A nested gzip bomb has the effect that it targets both the client and the proxy in between, whereas the proxy (targeted via Transfer-Encoding) has to unpack around ~2ish GB of memory until it can process the request, and parse the content to serve it to its client. The client (targeted via Content-Encoding) has to unpack ~20GB of gzip into memory before it can process the content, realizing that it's basically only null bytes.

The idea is that a script kiddie's scraper script won't account for this, and in the process DDoS the proxy, which in return will block the client for violations of ToS of that web scraping / residential IP range provider.
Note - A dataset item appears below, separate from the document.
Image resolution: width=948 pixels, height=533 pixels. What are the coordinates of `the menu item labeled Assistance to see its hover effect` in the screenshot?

The awesome part behind gzip is that the size of the final container / gzip bomb is varying, meaning that the null bytes length can just be increased by say, 10GB + 1 byte, for example, and make it undetectable again. In my case I have just 100 different ~100kB files laying around on the filesystem that I serve in a randomized manner and that I serve directly from filesystem cache to not need CPU time for the generation.

You can actually go further and use Transfer-Encoding: chunked in other languages that allow parallelization via processes, goroutines or threads, and have nested nested nested gzip bombs with various byte sizes so they're undetectable until concated together on the other side :)


Yes, it requires the client to try and extract the archive; https://en.wikipedia.org/wiki/Zip_bomb is the generic description.


What archive? The idea was to use Transfer-Encoding: gzip, which means the compression is a transparent part of the HTTP request which the client HTTP library will automatically try to extract.


Unless I misunderstood, there was a gzip transfer encoded gzip.

The transfer-encoding means that the proxy has to decompress a 200kb request into a 2Gb response to the client, and the client will receive a 2Gb file that will expand to 20Gb.

Small VM gets knocked offline and the proxy gets grumpy with the client for large file transfers.


> Unless I misunderstood, there was a gzip transfer encoded gzip.

Yes, correct. A gzip bomb inside a gzip bomb that contains only null bytes, because it's much larger on the client side when unpacked.

A "normal" gzip bomb that would only leverage "Content-Encoding: gzip" or only "Transfer-Encoding: gzip" isn't really good as for compression ratio, because the sent file is in the megabytes range (I think it was around 4MBish when I tried with gzip -9?). I don't wanna send megabytes in response to clients, because that would be a potential DoS.

edit: also note the sibling comment here: https://news.ycombinator.com/item?id=41923635#41936586


I'm using "archive" as a generic term for gzip/zip/etc.

But that's a good point; I'd not considered that if you compress the HTTP response it'll almost certainly get automatically extracted which "detonates" the (g)zip bomb.


Most HTTP libraries would happily extract the result for you. [citation needed]


Java class java.net.http.HttpClient

Python package requests

Whatever is the default these days in C#

Honestly, I have never used a modern HTTP client library that does not automatically decompress.

I guess libCurl might be a case where you need to add an option to force decompress.